▶ _PROBLEM STATEMENT_:
Write out exactly the lines below that run from the line containing "Click the 'moderate'" through the last line of the records.

━━━━━━━━

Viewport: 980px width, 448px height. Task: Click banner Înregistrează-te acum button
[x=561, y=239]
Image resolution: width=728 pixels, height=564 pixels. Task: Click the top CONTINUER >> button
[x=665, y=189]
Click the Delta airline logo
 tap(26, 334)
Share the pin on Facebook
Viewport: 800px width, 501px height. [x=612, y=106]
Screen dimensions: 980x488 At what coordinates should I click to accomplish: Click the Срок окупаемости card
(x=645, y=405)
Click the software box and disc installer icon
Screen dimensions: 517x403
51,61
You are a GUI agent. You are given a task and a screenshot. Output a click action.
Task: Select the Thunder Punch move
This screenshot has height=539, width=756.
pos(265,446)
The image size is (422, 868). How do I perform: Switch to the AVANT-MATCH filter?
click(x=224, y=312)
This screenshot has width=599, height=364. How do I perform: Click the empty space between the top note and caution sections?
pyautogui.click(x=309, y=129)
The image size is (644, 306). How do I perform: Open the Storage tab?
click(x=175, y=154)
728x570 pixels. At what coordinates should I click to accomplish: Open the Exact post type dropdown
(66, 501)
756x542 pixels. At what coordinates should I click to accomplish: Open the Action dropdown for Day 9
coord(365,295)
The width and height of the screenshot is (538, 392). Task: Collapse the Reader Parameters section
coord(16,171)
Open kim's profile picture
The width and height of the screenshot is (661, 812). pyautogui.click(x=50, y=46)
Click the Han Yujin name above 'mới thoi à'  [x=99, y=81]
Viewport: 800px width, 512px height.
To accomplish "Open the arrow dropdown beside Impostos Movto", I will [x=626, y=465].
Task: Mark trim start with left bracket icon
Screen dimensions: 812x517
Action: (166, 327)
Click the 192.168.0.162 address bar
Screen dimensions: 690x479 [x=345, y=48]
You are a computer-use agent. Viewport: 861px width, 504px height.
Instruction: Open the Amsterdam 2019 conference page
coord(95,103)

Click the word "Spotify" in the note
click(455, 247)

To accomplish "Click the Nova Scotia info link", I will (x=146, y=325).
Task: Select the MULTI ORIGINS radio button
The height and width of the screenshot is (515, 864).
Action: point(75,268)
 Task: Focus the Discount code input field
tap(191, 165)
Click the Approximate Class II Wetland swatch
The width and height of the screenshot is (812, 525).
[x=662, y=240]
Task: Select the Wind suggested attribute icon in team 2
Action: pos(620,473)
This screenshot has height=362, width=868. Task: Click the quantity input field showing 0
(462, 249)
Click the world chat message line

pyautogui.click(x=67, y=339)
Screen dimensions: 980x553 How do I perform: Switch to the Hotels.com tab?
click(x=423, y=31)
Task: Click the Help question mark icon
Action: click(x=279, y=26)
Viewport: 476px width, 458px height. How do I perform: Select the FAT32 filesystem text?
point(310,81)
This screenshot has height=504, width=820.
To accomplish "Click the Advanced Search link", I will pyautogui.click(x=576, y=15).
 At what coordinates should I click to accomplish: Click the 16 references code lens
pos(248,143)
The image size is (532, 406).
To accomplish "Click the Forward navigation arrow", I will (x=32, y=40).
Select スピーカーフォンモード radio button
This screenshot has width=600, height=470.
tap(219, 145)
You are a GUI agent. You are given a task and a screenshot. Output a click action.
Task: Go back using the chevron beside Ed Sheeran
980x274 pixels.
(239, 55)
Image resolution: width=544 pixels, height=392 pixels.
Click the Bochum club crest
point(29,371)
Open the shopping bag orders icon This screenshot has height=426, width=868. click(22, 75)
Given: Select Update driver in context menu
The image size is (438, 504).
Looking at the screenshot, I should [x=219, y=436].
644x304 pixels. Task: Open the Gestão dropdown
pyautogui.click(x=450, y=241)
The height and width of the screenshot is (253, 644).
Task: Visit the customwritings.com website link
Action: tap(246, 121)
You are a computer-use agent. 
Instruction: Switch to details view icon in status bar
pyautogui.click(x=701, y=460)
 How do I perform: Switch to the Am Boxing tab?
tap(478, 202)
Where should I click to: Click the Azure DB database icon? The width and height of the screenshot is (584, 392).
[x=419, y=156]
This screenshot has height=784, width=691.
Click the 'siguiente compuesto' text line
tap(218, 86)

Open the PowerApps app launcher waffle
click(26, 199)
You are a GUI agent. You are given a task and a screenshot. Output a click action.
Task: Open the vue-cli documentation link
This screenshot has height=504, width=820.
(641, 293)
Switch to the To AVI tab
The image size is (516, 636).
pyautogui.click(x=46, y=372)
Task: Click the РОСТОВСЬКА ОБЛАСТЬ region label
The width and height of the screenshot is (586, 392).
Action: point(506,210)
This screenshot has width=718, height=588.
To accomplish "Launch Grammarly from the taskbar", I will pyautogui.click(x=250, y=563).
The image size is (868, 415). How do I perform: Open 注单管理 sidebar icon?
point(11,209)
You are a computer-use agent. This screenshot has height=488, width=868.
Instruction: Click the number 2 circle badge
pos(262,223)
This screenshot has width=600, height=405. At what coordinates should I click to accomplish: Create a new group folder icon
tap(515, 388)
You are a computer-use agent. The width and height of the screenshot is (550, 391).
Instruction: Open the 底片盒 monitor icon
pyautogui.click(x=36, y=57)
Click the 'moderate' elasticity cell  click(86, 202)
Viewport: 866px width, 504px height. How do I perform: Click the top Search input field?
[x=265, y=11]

━━━━━━━━

▶ _RESULT OF THE TASK_:
Click the 'moderate' elasticity cell  click(86, 202)
Viewport: 866px width, 504px height. How do I perform: Click the top Search input field?
[x=265, y=11]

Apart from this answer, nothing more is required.